- **What you are asked to do**: Revise the lines below by substituting "desktop automation agent" for every occurrence of "computer-use agent", leaving everything else unchanged.

- **Recorded data**:
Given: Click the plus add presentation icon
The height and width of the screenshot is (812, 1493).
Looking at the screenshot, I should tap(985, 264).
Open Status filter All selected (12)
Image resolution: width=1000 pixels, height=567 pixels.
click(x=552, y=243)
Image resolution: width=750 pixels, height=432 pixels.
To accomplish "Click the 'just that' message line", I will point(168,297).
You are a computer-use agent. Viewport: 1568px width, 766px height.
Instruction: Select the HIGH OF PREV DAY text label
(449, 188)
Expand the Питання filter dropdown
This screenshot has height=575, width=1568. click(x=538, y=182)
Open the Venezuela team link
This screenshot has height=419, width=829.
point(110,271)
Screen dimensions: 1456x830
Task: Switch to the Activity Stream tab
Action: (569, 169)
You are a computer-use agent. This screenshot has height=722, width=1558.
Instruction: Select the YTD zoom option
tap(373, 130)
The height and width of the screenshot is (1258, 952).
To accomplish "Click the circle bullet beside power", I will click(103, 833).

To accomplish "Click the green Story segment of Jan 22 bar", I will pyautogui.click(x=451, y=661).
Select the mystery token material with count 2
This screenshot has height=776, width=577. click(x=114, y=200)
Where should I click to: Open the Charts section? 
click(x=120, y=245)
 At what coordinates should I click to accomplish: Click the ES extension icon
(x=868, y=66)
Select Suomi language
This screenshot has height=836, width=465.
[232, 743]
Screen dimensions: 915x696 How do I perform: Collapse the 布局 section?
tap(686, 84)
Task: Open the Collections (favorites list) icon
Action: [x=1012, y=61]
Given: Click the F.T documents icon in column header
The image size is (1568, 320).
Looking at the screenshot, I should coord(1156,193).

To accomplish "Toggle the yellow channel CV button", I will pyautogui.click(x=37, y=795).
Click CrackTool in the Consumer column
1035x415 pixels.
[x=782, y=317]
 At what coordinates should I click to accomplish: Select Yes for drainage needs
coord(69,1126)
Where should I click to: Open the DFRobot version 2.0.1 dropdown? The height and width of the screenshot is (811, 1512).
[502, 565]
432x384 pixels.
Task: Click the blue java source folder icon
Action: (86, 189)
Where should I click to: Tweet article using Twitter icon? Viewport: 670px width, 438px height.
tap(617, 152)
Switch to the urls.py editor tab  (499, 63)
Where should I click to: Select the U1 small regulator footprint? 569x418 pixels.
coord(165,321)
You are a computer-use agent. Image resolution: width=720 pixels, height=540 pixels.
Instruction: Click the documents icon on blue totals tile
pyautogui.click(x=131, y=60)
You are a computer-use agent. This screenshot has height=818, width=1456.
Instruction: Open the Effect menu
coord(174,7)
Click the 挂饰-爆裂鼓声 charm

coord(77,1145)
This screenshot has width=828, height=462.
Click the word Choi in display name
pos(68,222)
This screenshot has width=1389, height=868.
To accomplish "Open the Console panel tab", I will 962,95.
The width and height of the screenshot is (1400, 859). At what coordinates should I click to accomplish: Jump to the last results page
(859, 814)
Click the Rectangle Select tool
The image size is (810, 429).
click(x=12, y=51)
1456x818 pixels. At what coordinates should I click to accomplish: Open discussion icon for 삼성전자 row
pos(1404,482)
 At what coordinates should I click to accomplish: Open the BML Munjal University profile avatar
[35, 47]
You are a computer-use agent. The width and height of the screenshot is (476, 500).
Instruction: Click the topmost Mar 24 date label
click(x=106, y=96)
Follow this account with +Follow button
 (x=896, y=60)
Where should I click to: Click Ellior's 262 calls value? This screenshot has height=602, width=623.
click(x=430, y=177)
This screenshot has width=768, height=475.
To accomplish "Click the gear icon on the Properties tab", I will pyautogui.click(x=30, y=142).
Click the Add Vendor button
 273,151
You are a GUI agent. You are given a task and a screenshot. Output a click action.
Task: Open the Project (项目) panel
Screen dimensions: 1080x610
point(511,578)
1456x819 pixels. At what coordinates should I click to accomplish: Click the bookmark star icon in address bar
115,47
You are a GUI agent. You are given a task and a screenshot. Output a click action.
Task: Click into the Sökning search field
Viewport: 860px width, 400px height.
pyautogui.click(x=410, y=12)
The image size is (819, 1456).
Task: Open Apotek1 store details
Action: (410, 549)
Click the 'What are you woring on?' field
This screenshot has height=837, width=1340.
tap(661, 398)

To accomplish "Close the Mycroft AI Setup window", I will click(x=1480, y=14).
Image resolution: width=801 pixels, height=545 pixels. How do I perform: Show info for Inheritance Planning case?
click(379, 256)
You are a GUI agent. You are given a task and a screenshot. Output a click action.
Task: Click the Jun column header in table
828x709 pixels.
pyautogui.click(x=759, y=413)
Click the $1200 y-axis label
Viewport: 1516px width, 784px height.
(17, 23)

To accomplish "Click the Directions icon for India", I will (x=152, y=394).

- **Output for this task**:
Given: Click the plus add presentation icon
The height and width of the screenshot is (812, 1493).
Looking at the screenshot, I should tap(985, 264).
Open Status filter All selected (12)
Image resolution: width=1000 pixels, height=567 pixels.
click(x=552, y=243)
Image resolution: width=750 pixels, height=432 pixels.
To accomplish "Click the 'just that' message line", I will point(168,297).
You are a desktop automation agent. Viewport: 1568px width, 766px height.
Instruction: Select the HIGH OF PREV DAY text label
(449, 188)
Expand the Питання filter dropdown
This screenshot has height=575, width=1568. click(x=538, y=182)
Open the Venezuela team link
This screenshot has height=419, width=829.
point(110,271)
Screen dimensions: 1456x830
Task: Switch to the Activity Stream tab
Action: (569, 169)
You are a desktop automation agent. This screenshot has height=722, width=1558.
Instruction: Select the YTD zoom option
tap(373, 130)
The height and width of the screenshot is (1258, 952).
To accomplish "Click the circle bullet beside power", I will click(103, 833).

To accomplish "Click the green Story segment of Jan 22 bar", I will pyautogui.click(x=451, y=661).
Select the mystery token material with count 2
This screenshot has height=776, width=577. click(x=114, y=200)
Where should I click to: Open the Charts section? 
click(x=120, y=245)
 At what coordinates should I click to accomplish: Click the ES extension icon
(x=868, y=66)
Select Suomi language
This screenshot has height=836, width=465.
[232, 743]
Screen dimensions: 915x696 How do I perform: Collapse the 布局 section?
tap(686, 84)
Task: Open the Collections (favorites list) icon
Action: [x=1012, y=61]
Given: Click the F.T documents icon in column header
The image size is (1568, 320).
Looking at the screenshot, I should coord(1156,193).

To accomplish "Toggle the yellow channel CV button", I will pyautogui.click(x=37, y=795).
Click CrackTool in the Consumer column
1035x415 pixels.
[x=782, y=317]
 At what coordinates should I click to accomplish: Select Yes for drainage needs
coord(69,1126)
Where should I click to: Open the DFRobot version 2.0.1 dropdown? The height and width of the screenshot is (811, 1512).
[502, 565]
432x384 pixels.
Task: Click the blue java source folder icon
Action: (86, 189)
Where should I click to: Tweet article using Twitter icon? Viewport: 670px width, 438px height.
tap(617, 152)
Switch to the urls.py editor tab  (499, 63)
Where should I click to: Select the U1 small regulator footprint? 569x418 pixels.
coord(165,321)
You are a desktop automation agent. Image resolution: width=720 pixels, height=540 pixels.
Instruction: Click the documents icon on blue totals tile
pyautogui.click(x=131, y=60)
You are a desktop automation agent. This screenshot has height=818, width=1456.
Instruction: Open the Effect menu
coord(174,7)
Click the 挂饰-爆裂鼓声 charm

coord(77,1145)
This screenshot has width=828, height=462.
Click the word Choi in display name
pos(68,222)
This screenshot has width=1389, height=868.
To accomplish "Open the Console panel tab", I will 962,95.
The width and height of the screenshot is (1400, 859). At what coordinates should I click to accomplish: Jump to the last results page
(859, 814)
Click the Rectangle Select tool
The image size is (810, 429).
click(x=12, y=51)
1456x818 pixels. At what coordinates should I click to accomplish: Open discussion icon for 삼성전자 row
pos(1404,482)
 At what coordinates should I click to accomplish: Open the BML Munjal University profile avatar
[35, 47]
You are a desktop automation agent. The width and height of the screenshot is (476, 500).
Instruction: Click the topmost Mar 24 date label
click(x=106, y=96)
Follow this account with +Follow button
 (x=896, y=60)
Where should I click to: Click Ellior's 262 calls value? This screenshot has height=602, width=623.
click(x=430, y=177)
This screenshot has width=768, height=475.
To accomplish "Click the gear icon on the Properties tab", I will pyautogui.click(x=30, y=142).
Click the Add Vendor button
 273,151
You are a GUI agent. You are given a task and a screenshot. Output a click action.
Task: Open the Project (项目) panel
Screen dimensions: 1080x610
point(511,578)
1456x819 pixels. At what coordinates should I click to accomplish: Click the bookmark star icon in address bar
115,47
You are a GUI agent. You are given a task and a screenshot. Output a click action.
Task: Click into the Sökning search field
Viewport: 860px width, 400px height.
pyautogui.click(x=410, y=12)
The image size is (819, 1456).
Task: Open Apotek1 store details
Action: (410, 549)
Click the 'What are you woring on?' field
This screenshot has height=837, width=1340.
tap(661, 398)

To accomplish "Close the Mycroft AI Setup window", I will click(x=1480, y=14).
Image resolution: width=801 pixels, height=545 pixels. How do I perform: Show info for Inheritance Planning case?
click(379, 256)
You are a GUI agent. You are given a task and a screenshot. Output a click action.
Task: Click the Jun column header in table
828x709 pixels.
pyautogui.click(x=759, y=413)
Click the $1200 y-axis label
Viewport: 1516px width, 784px height.
(17, 23)

To accomplish "Click the Directions icon for India", I will (x=152, y=394).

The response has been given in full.